Все телодвижения Сюаня, все его планы и ходы теперь сводились к одному. К рядам сунцев он подскакал почти вплотную. Если они разомкнутся и его пропустят, ему откроется путь в безопасность вместе с теми, кто уцелеет из его воинства. Сюань старался не думать о том, что может произойти, если его аспиды-родственнички решат окончательно сбросить его со счетов. А что, с них станется. Может, они к тому и клонят: все выжидают, выжидают, выжидают… Можно вот так просидеть перед ними на коне вплоть до той минуты, когда монголы, закончив расправу с его армией, возьмутся и за него самого. Есть вероятность, что Ли-цзун и тогда для его спасения и пальцем не пошевельнет.

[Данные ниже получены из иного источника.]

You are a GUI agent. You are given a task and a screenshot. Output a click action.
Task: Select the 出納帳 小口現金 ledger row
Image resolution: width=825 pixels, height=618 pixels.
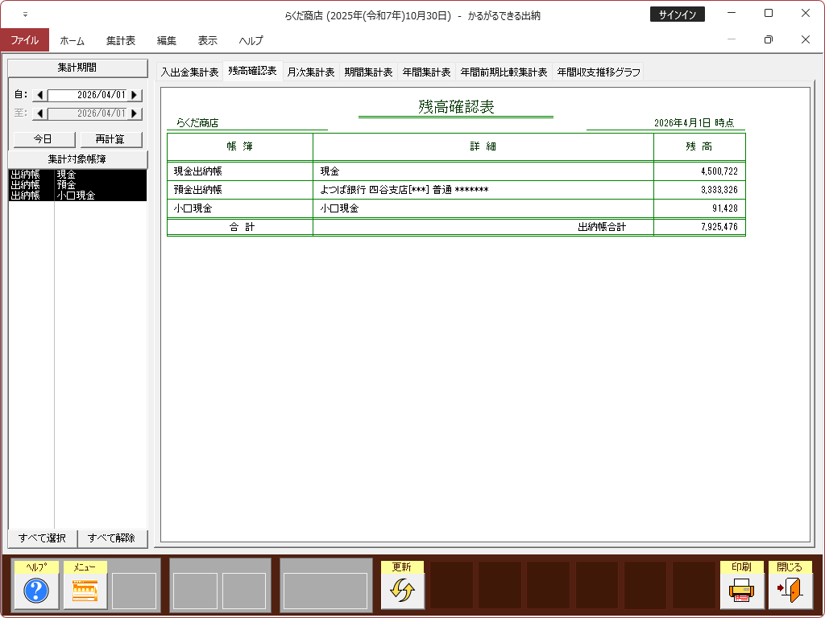(x=77, y=196)

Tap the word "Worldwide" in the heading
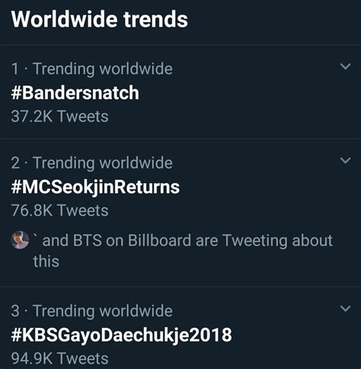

Лицо Сюаня воплощало само бесстрастие, когда он неспешно обводил глазами ряды сунских солдат. В конце концов, чему быть, того не миновать. Внутри его белым калением жгла скрытая искра ярости, но на лице не отражалось ничего. Как можно непринужденней, он обернулся к одному из своих генералов и спросил что-то насчет использованной сунцами пушки.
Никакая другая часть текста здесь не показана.